OPDRACHT 1: Vermeld hoeveel bezwaarschriften er volgens de tekst over de lumpsumbekostiging uiteindelijk zijn ingediend.
OPDRACHT 2: Zet de tekst over de lumpsumbekostiging voort na de laatste zin.

Tot nu toe heeft één bestuur een beroep gedaan op het vangnet in verband met liquiditeitsproblemen.
Dit beroep is weer ingetrokken omdat de problemen van het bestuur geen relatie hadden met de
invoering van lumpsumbekostiging. Het bestuur heeft langs een andere weg de problemen opgelost.
Het aantal bezwaarschriften naar aanleiding van de lumpsumbekostiging is beperkt. Uiteindelijk zijn er
achttien bezwaarschriften ingediend, op in totaal bijna 1500 besturen. Acht bezwaarschriften zijn
blad 4/9
weer ingetrokken. Zes bezwaarschriften zijn ongegrond of niet ontvankelijk verklaard. Vier besturen
maken bezwaar naar aanleiding van de overgangsregeling. Deze laatste besturen geven aan dat de
gegevens die zijn gebruikt bij de toepassing van de overgangsregeling in hun geval niet klopten. Er was
echter al voorzien in een procedure om eventuele onjuistheden in de gegevens te corrigeren. Deze
besturen krijgen een nieuwe beschikking op basis van gecorrigeerde gegevens die zij hebben
aangeleverd.
De organisaties voor bestuur en management, de managementorganisatie, de vakbonden en de
administratiekantoren geven aan dat de overgang naar de nieuwe bekostiging over het geheel rustig is
verlopen. Er zijn weinig signalen over knelpunten. Daar is één uitzondering op. Er zijn schoolbesturen
die moeite hebben met de wijze waarop de bekostiging van de BAPO-regeling (ouderenverlofregeling)
in de lumpsum is verwerkt.
De besturen hebben twee zorgpunten ten aanzien van de bekostiging van de BAPO-regeling. Zij menen
dat in de vergoeding geen rekening wordt gehouden met de te verwachten stijging van deze kosten als
gevolg van de toename van de gemiddelde leeftijd van de leraren in het primair onderwijs. Daarnaast
stellen zij dat besturen die kort na de invoering van de lumpsumbekostiging te maken hebben met veel
BAPO-verlof financiële problemen zullen krijgen, omdat zij niet hebben kunnen reserveren voor deze
hogere kosten uit de vergoeding in voorgaande jaren.

AANGELEVERDE GEGEVENS:
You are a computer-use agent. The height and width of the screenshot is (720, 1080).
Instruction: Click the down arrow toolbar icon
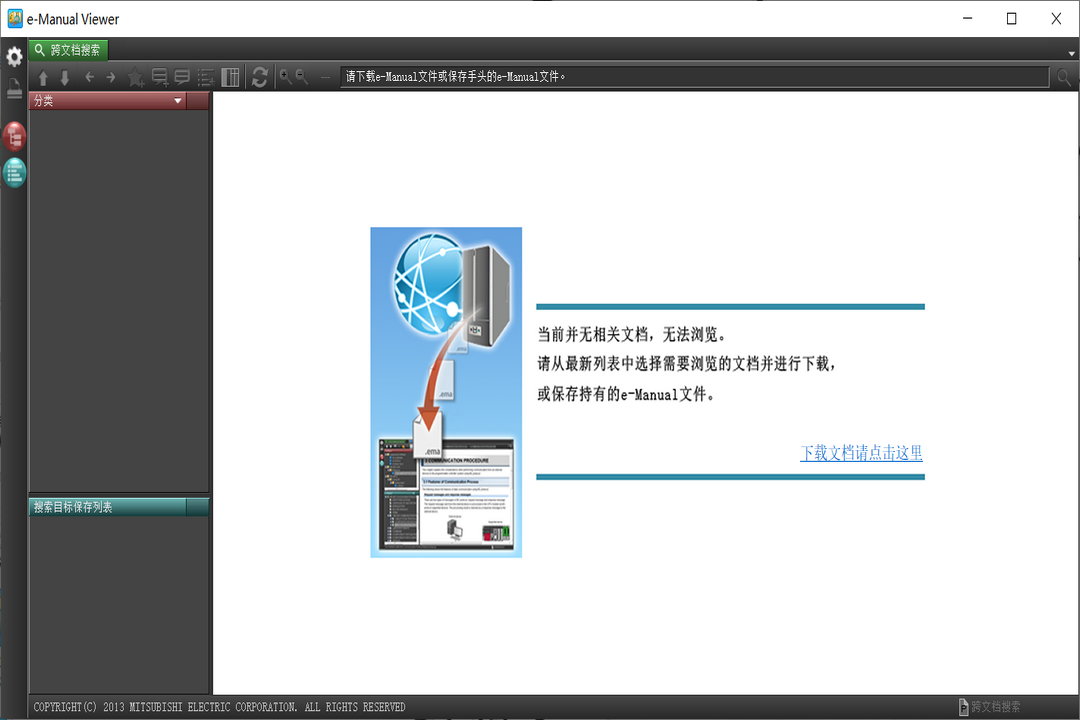(x=65, y=77)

JOUW ANTWOORD 1: Er zijn achttien bezwaarschriften ingediend, op in totaal bijna 1500 besturen.

JOUW ANTWOORD 2:
In 2004 is onderzoek gedaan naar de toekomstige ontwikkeling van de BAPO-kosten. Op basis van dit
onderzoek is besloten de lumpsumvergoeding bij de start op 1 augustus 2006 eenmalig met 0,2% te
verhogen in verband met de BAPO-kosten. Uit het onderzoek blijkt dat de lumpsum inclusief deze
eenmalige verhoging hoog genoeg is om de BAPO daaruit te kunnen betalen. De ontwikkelingen in het
schooljaar 2004-2005 bevestigen het beeld. Op basis van het schooljaar 2005-2006 is het onderzoek
opnieuw uitgevoerd. Ook uit het nieuwe onderzoek komt naar voren dat binnen de lumpsumvergoeding
in voldoende mate rekening is gehouden met de toekomstige ontwikkeling van de BAPO-kosten. Het
onderzoek is besproken met de organisaties voor bestuur en management, de managementorganisatie,
de vakbonden en een vertegenwoordiging van de besturen die zorg uiten over de ontwikkeling van de
BAPO-kosten.
De kosten die besturen als gevolg van de BAPO-regeling hebben, kunnen door de jaren heen
verschillen. Het is dus de bedoeling dat besturen in jaren met lage kosten reserveren voor jaren met
hoge kosten. Als besturen nu, bij de invoering van lumpsum, te maken hebben met hoge kosten die zij
niet kunnen betalen omdat er te weinig reserves zijn, dan kunnen zij een beroep doen op het vangnet.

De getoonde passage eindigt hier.